Recorded data:
──────

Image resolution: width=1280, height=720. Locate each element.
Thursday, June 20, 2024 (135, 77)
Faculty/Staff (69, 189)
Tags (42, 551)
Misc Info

──────

What to work on:
Return all of the data above, keeping every line exactly as it appears.

Answer:
Image resolution: width=1280, height=720. Locate each element.
Thursday, June 20, 2024 (135, 77)
Faculty/Staff (69, 189)
Tags (42, 551)
Misc Info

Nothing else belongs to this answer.